# [TEXT SECTION]

Research by the US Center for Disease Control and Prevention has found a significant increase in measles outbreaks in the USA between 2001 and 2015, despite a successful vaccination program virtually eliminating the disease's existence by 2000.

To reach their conclusions, a team of CDC researchers studied 1,789 cases of measles in the US over the fifteen-year period, finding that of those who contracted the illness during the era, 70 percent (1,243) were unvaccinated, while an additional 17.75 percent had an unknown vaccination status.

​Vaccination massively reduces the risk of contracting measles, and the slow but persistent growth in the incidence of the disease — which doubled from 0.28 cases per million people in 2001 to 0.56 cases per million in 2015 — indicates discredited scientific papers and conspiracy theories about vaccinations causing autism have had a deleterious effect on vaccination rates, putting individuals — specifically young children — at risk.

The 1,789 cases examined by the CDC team were all the documented cases for the time period — and while incidence of measles remains relatively low in the US (compared to the worldwide rate of 40 cases per million people annually), it perceptibly grew in the country over time.

# [INFORMATION GIVEN]
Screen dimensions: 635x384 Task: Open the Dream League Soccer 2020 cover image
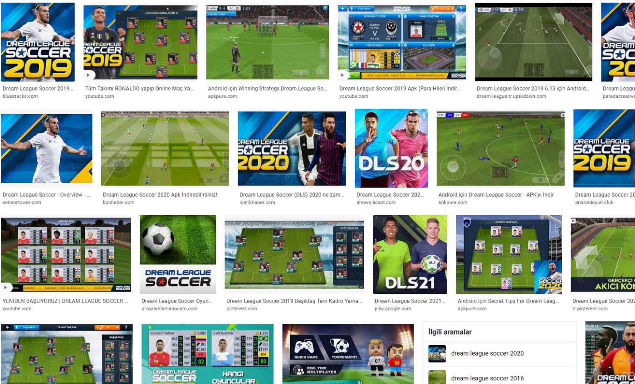[x=292, y=149]
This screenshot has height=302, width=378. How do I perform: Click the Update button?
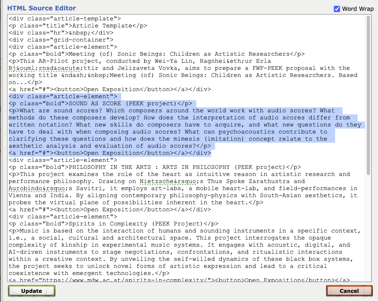(32, 291)
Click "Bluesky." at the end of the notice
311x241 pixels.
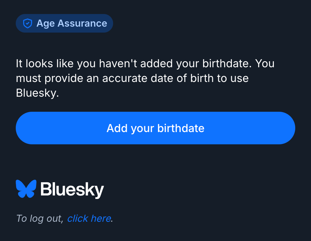[37, 92]
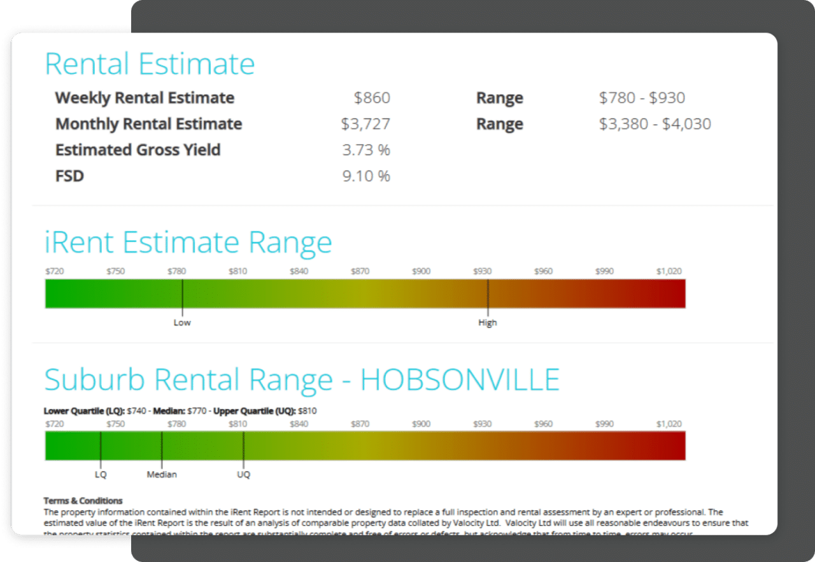Click the $860 weekly estimate value
This screenshot has width=815, height=562.
pos(372,98)
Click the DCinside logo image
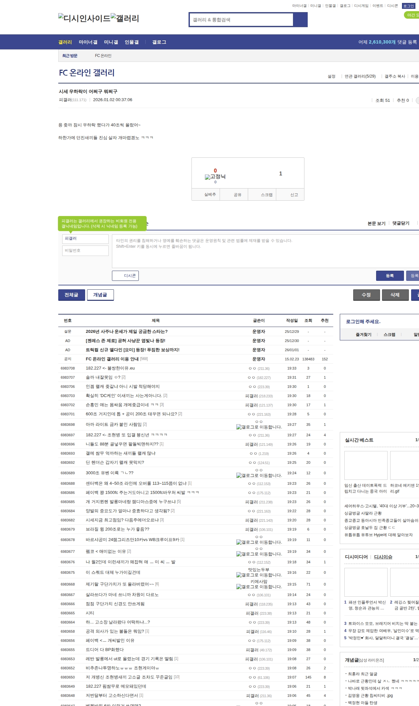419x706 pixels. (84, 18)
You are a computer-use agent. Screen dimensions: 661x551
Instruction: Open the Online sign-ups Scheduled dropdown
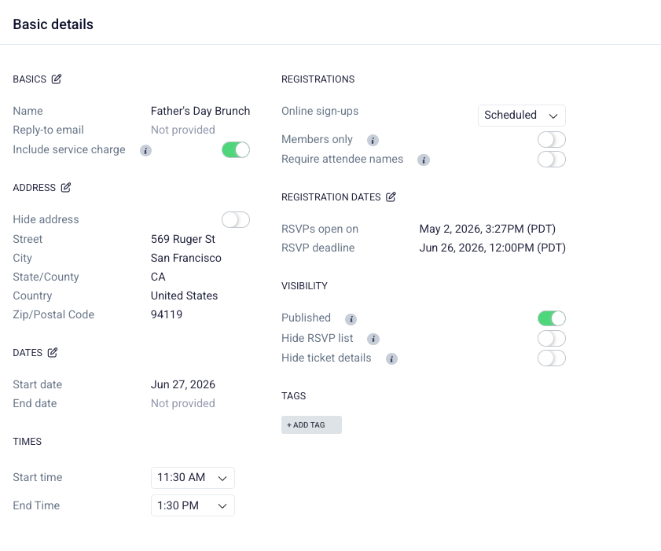tap(521, 115)
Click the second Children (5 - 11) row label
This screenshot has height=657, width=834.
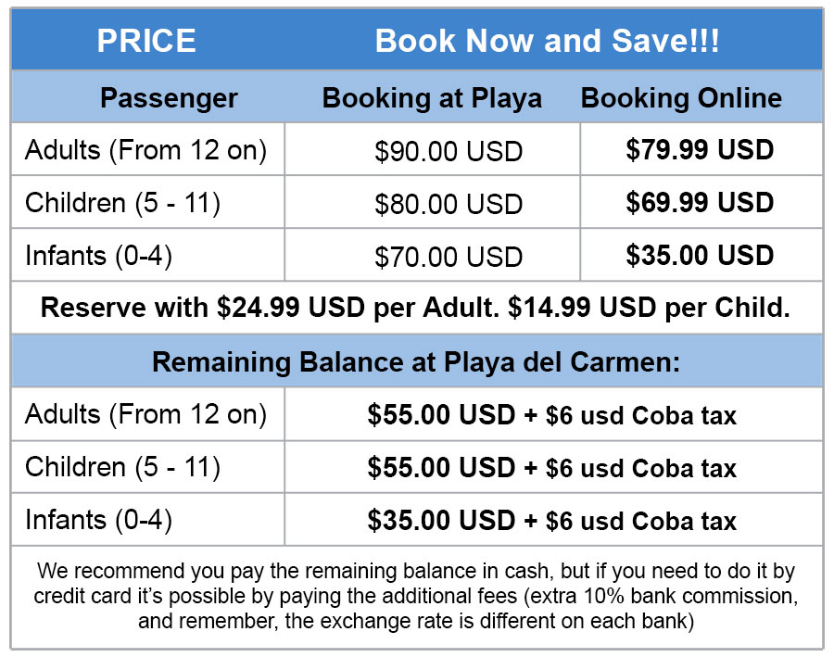tap(122, 467)
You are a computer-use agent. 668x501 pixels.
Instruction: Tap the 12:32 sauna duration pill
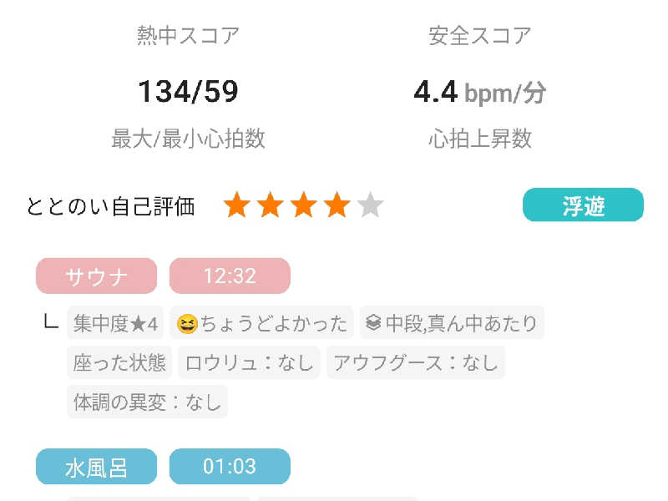(x=230, y=276)
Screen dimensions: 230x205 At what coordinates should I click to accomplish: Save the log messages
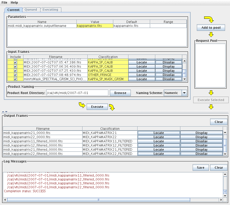tap(200, 168)

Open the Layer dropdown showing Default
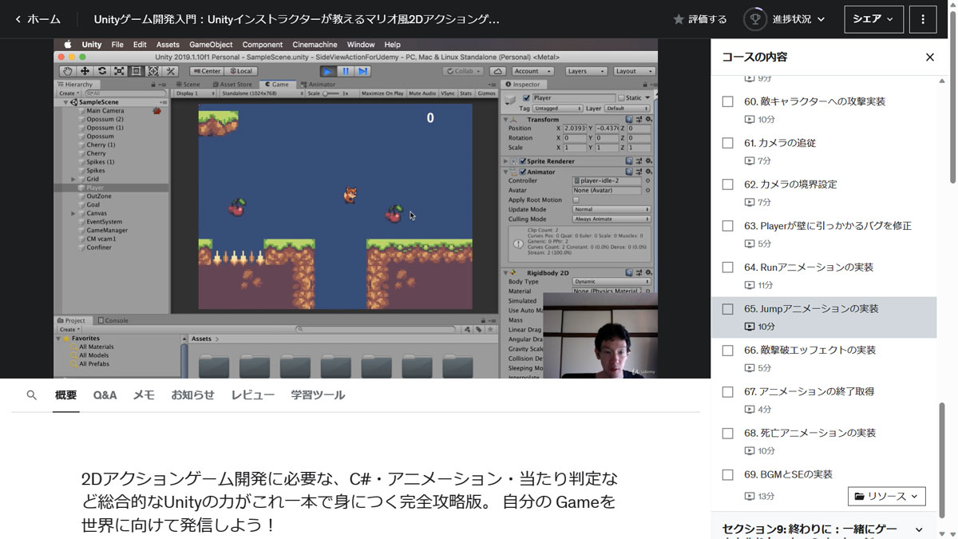627,108

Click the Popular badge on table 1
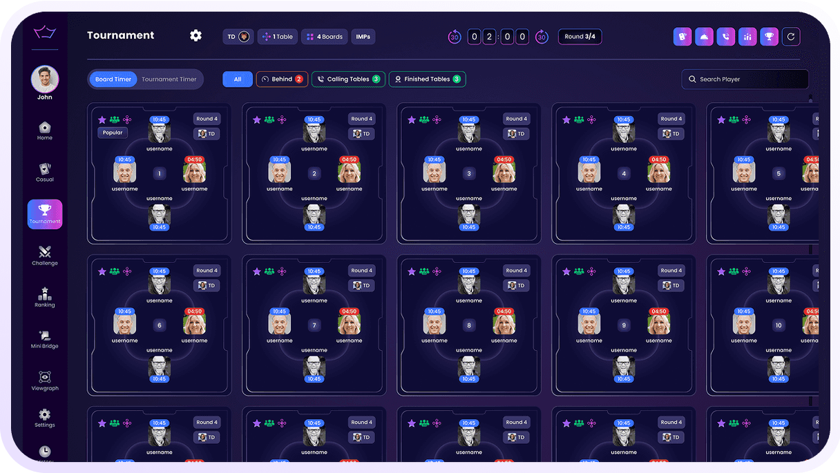pos(112,132)
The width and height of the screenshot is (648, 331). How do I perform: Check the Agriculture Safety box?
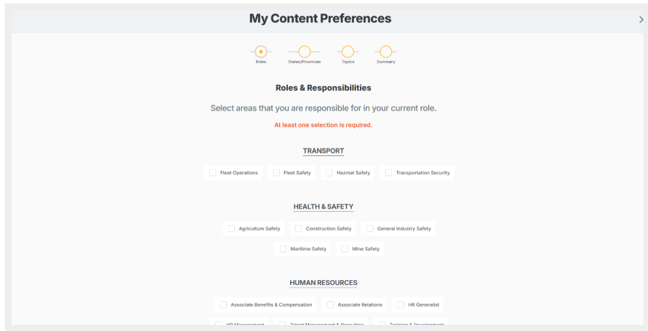click(232, 229)
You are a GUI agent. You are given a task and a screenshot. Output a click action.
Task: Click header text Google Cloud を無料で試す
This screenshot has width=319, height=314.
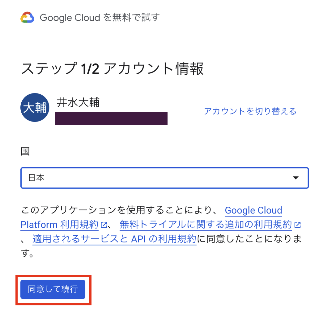pyautogui.click(x=100, y=18)
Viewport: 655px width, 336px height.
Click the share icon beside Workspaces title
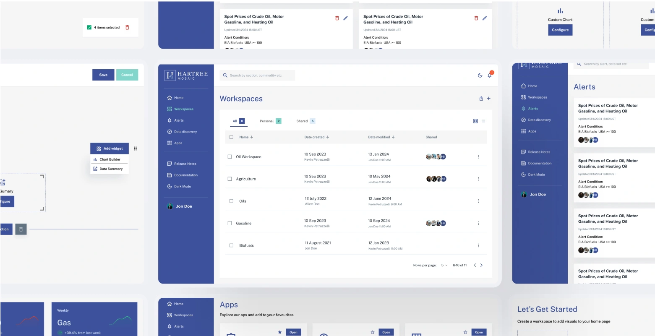click(481, 99)
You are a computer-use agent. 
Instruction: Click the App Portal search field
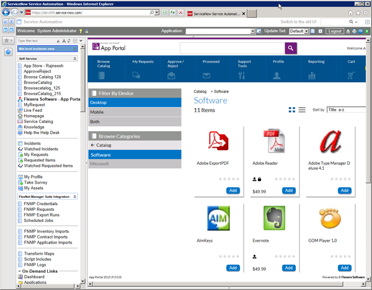click(232, 48)
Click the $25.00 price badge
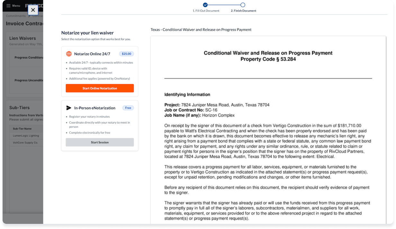 (x=126, y=54)
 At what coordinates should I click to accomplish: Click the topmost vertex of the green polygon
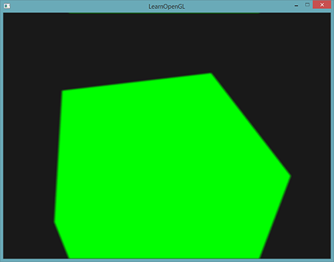(x=210, y=74)
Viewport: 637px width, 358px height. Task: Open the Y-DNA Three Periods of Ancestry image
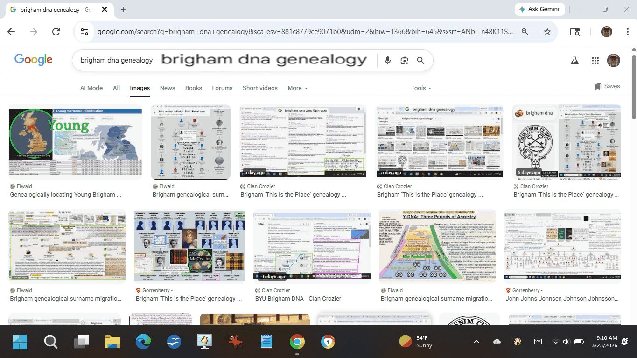[x=437, y=246]
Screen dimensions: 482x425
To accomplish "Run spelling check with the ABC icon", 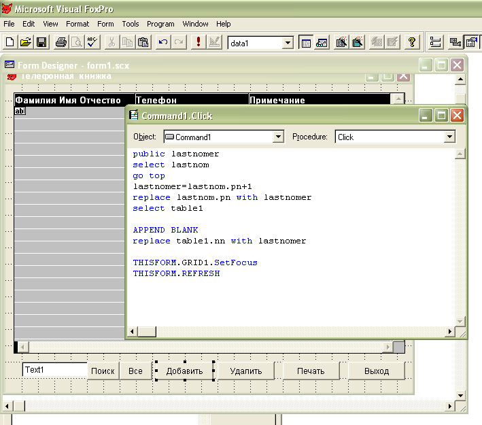I will 92,42.
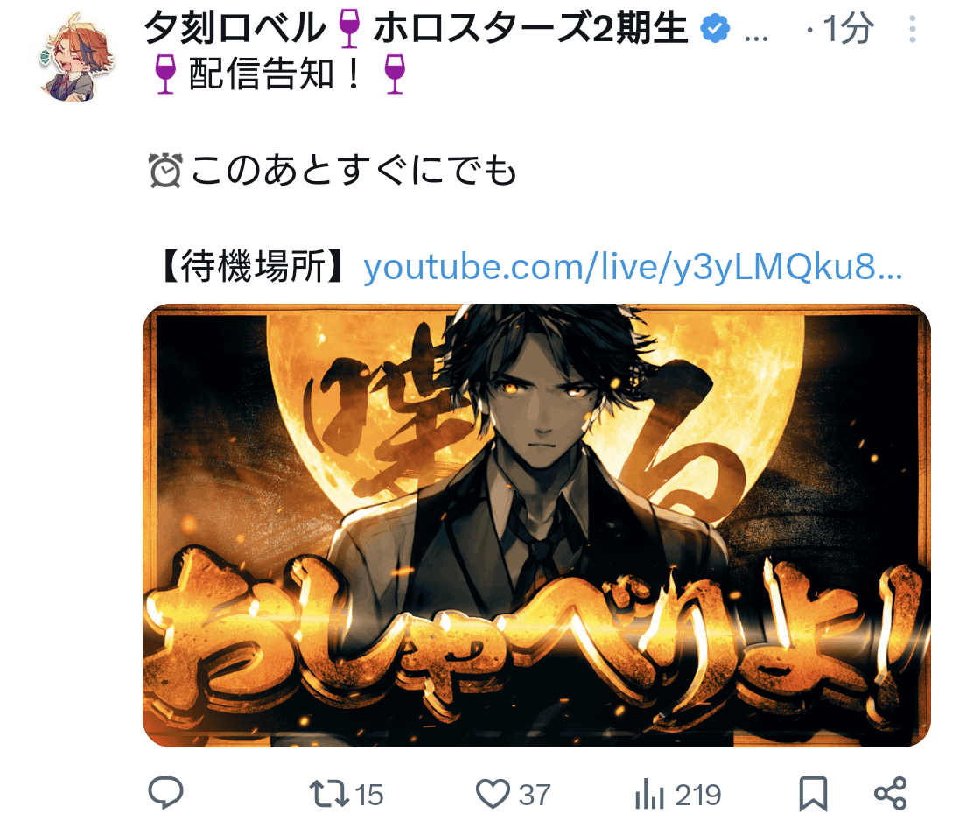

# [TASKS]
• a. From the measles passage, list every rate given in cases per million people, with what each one describes.
• b. According to the measles passage, why does the rise in US measles incidence point to discredited papers and conspiracy theories about vaccines causing autism?
• c. Answer these questions from the measles passage:
(i) How many measles cases did the CDC team study?
(ii) What percentage of those who contracted measles had an unknown vaccination status?
(iii) By what year had the vaccination program virtually eliminated the disease in the US?

# [OUTPUTS BY TASK]
• a.
- 0.28 cases per million people: the US incidence of measles in 2001
- 0.56 cases per million people: the US incidence of measles in 2015
- 40 cases per million people annually: the worldwide rate of measles

• b. Vaccination massively reduces the risk of contracting measles. The slow but persistent growth in cases therefore indicates that these discredited papers and conspiracy theories have lowered vaccination rates, putting individuals, specifically young children, at risk.

• c.
(i) 1,789 cases
(ii) 17.75 percent
(iii) 2000